[Stored items]
○ ○ ○ ○
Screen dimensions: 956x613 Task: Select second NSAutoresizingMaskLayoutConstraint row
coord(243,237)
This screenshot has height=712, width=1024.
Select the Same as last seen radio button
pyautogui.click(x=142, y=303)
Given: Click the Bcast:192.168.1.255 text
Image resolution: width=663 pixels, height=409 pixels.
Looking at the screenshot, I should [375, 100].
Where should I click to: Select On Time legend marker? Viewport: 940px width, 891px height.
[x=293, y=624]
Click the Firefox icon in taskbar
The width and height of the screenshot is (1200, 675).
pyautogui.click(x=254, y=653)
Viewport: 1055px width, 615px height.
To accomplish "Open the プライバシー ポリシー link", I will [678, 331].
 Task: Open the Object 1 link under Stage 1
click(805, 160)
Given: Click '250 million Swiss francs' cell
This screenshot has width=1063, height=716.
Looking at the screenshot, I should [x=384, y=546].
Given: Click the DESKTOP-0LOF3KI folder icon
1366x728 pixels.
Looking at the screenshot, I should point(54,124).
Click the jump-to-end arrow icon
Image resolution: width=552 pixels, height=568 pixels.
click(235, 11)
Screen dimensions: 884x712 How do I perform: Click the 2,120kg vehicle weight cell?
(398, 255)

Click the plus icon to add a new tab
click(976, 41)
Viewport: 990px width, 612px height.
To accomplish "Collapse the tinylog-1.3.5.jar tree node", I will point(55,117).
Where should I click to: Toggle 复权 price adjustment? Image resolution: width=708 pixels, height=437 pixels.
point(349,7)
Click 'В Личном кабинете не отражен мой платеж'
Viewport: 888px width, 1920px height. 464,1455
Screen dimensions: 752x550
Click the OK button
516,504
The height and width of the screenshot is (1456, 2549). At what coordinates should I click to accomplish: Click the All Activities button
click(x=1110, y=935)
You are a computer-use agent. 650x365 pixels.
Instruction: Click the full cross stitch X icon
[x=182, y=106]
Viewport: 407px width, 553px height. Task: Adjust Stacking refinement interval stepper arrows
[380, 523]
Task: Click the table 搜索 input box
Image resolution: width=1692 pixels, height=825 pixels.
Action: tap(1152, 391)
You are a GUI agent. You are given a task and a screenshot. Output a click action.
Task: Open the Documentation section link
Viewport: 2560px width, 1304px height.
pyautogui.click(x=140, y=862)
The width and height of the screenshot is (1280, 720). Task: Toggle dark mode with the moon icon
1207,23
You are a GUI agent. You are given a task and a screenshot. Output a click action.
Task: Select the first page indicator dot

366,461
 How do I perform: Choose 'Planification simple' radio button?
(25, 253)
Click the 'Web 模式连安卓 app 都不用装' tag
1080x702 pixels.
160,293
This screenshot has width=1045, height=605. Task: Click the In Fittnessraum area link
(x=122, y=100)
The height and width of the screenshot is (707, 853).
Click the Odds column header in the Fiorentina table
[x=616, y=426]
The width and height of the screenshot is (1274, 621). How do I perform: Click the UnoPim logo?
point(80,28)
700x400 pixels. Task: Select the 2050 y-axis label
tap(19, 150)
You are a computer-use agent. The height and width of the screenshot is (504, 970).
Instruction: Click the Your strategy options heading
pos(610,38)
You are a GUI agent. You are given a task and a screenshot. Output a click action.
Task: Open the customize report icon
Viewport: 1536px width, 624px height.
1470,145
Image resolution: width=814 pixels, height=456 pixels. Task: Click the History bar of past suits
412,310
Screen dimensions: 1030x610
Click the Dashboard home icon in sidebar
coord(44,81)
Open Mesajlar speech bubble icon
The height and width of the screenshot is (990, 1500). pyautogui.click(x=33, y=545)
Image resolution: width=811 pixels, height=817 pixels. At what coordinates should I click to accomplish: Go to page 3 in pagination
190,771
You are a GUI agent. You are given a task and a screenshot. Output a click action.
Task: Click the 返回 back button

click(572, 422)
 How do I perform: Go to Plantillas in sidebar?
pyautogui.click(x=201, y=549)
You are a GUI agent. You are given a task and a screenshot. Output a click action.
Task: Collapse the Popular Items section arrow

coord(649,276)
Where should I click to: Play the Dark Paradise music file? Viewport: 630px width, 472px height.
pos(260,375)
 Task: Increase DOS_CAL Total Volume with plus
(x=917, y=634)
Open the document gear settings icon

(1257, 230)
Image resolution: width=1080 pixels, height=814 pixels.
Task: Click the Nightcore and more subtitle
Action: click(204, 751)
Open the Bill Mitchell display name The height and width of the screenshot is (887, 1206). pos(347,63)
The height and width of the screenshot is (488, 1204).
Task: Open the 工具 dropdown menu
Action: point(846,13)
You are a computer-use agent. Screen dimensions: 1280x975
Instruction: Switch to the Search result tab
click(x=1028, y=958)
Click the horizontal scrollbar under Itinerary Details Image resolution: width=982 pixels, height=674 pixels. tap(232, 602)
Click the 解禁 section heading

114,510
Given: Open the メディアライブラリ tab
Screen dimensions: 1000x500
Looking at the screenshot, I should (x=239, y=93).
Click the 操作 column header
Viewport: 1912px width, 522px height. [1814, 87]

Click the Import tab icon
○ ○ ○ ○
## Task to carry out
Would you return all of the data exactly as given?

## Solution to this problem
Screen dimensions: 956x613 Task: Select second NSAutoresizingMaskLayoutConstraint row
coord(243,237)
This screenshot has height=712, width=1024.
Select the Same as last seen radio button
pyautogui.click(x=142, y=303)
Given: Click the Bcast:192.168.1.255 text
Image resolution: width=663 pixels, height=409 pixels.
Looking at the screenshot, I should [375, 100].
Where should I click to: Select On Time legend marker? Viewport: 940px width, 891px height.
[x=293, y=624]
Click the Firefox icon in taskbar
The width and height of the screenshot is (1200, 675).
pyautogui.click(x=254, y=653)
Viewport: 1055px width, 615px height.
To accomplish "Open the プライバシー ポリシー link", I will [678, 331].
 Task: Open the Object 1 link under Stage 1
click(805, 160)
Given: Click '250 million Swiss francs' cell
This screenshot has width=1063, height=716.
Looking at the screenshot, I should [x=384, y=546].
Given: Click the DESKTOP-0LOF3KI folder icon
1366x728 pixels.
Looking at the screenshot, I should point(54,124).
Click the jump-to-end arrow icon
Image resolution: width=552 pixels, height=568 pixels.
click(235, 11)
Screen dimensions: 884x712 How do I perform: Click the 2,120kg vehicle weight cell?
(398, 255)

Click the plus icon to add a new tab
click(976, 41)
Viewport: 990px width, 612px height.
To accomplish "Collapse the tinylog-1.3.5.jar tree node", I will point(55,117).
Where should I click to: Toggle 复权 price adjustment? Image resolution: width=708 pixels, height=437 pixels.
point(349,7)
Click 'В Личном кабинете не отражен мой платеж'
Viewport: 888px width, 1920px height. 464,1455
Screen dimensions: 752x550
Click the OK button
516,504
The height and width of the screenshot is (1456, 2549). At what coordinates should I click to accomplish: Click the All Activities button
click(x=1110, y=935)
You are a computer-use agent. 650x365 pixels.
Instruction: Click the full cross stitch X icon
[x=182, y=106]
Viewport: 407px width, 553px height. Task: Adjust Stacking refinement interval stepper arrows
[380, 523]
Task: Click the table 搜索 input box
Image resolution: width=1692 pixels, height=825 pixels.
Action: tap(1152, 391)
You are a GUI agent. You are given a task and a screenshot. Output a click action.
Task: Open the Documentation section link
Viewport: 2560px width, 1304px height.
pyautogui.click(x=140, y=862)
The width and height of the screenshot is (1280, 720). Task: Toggle dark mode with the moon icon
1207,23
You are a GUI agent. You are given a task and a screenshot. Output a click action.
Task: Select the first page indicator dot

366,461
 How do I perform: Choose 'Planification simple' radio button?
(25, 253)
Click the 'Web 模式连安卓 app 都不用装' tag
1080x702 pixels.
160,293
This screenshot has width=1045, height=605. Task: Click the In Fittnessraum area link
(x=122, y=100)
The height and width of the screenshot is (707, 853).
Click the Odds column header in the Fiorentina table
[x=616, y=426]
The width and height of the screenshot is (1274, 621). How do I perform: Click the UnoPim logo?
point(80,28)
700x400 pixels. Task: Select the 2050 y-axis label
tap(19, 150)
You are a computer-use agent. The height and width of the screenshot is (504, 970).
Instruction: Click the Your strategy options heading
pos(610,38)
You are a GUI agent. You are given a task and a screenshot. Output a click action.
Task: Open the customize report icon
Viewport: 1536px width, 624px height.
1470,145
Image resolution: width=814 pixels, height=456 pixels. Task: Click the History bar of past suits
412,310
Screen dimensions: 1030x610
Click the Dashboard home icon in sidebar
coord(44,81)
Open Mesajlar speech bubble icon
The height and width of the screenshot is (990, 1500). pyautogui.click(x=33, y=545)
Image resolution: width=811 pixels, height=817 pixels. At what coordinates should I click to accomplish: Go to page 3 in pagination
190,771
You are a GUI agent. You are given a task and a screenshot. Output a click action.
Task: Click the 返回 back button

click(572, 422)
 How do I perform: Go to Plantillas in sidebar?
pyautogui.click(x=201, y=549)
You are a GUI agent. You are given a task and a screenshot. Output a click action.
Task: Collapse the Popular Items section arrow

coord(649,276)
Where should I click to: Play the Dark Paradise music file? Viewport: 630px width, 472px height.
pos(260,375)
 Task: Increase DOS_CAL Total Volume with plus
(x=917, y=634)
Open the document gear settings icon

(1257, 230)
Image resolution: width=1080 pixels, height=814 pixels.
Task: Click the Nightcore and more subtitle
Action: click(204, 751)
Open the Bill Mitchell display name The height and width of the screenshot is (887, 1206). pos(347,63)
The height and width of the screenshot is (488, 1204).
Task: Open the 工具 dropdown menu
Action: point(846,13)
You are a computer-use agent. Screen dimensions: 1280x975
Instruction: Switch to the Search result tab
click(x=1028, y=958)
Click the horizontal scrollbar under Itinerary Details Image resolution: width=982 pixels, height=674 pixels. tap(232, 602)
Click the 解禁 section heading

114,510
Given: Open the メディアライブラリ tab
Screen dimensions: 1000x500
Looking at the screenshot, I should (x=239, y=93).
Click the 操作 column header
Viewport: 1912px width, 522px height. [1814, 87]

Click the Import tab icon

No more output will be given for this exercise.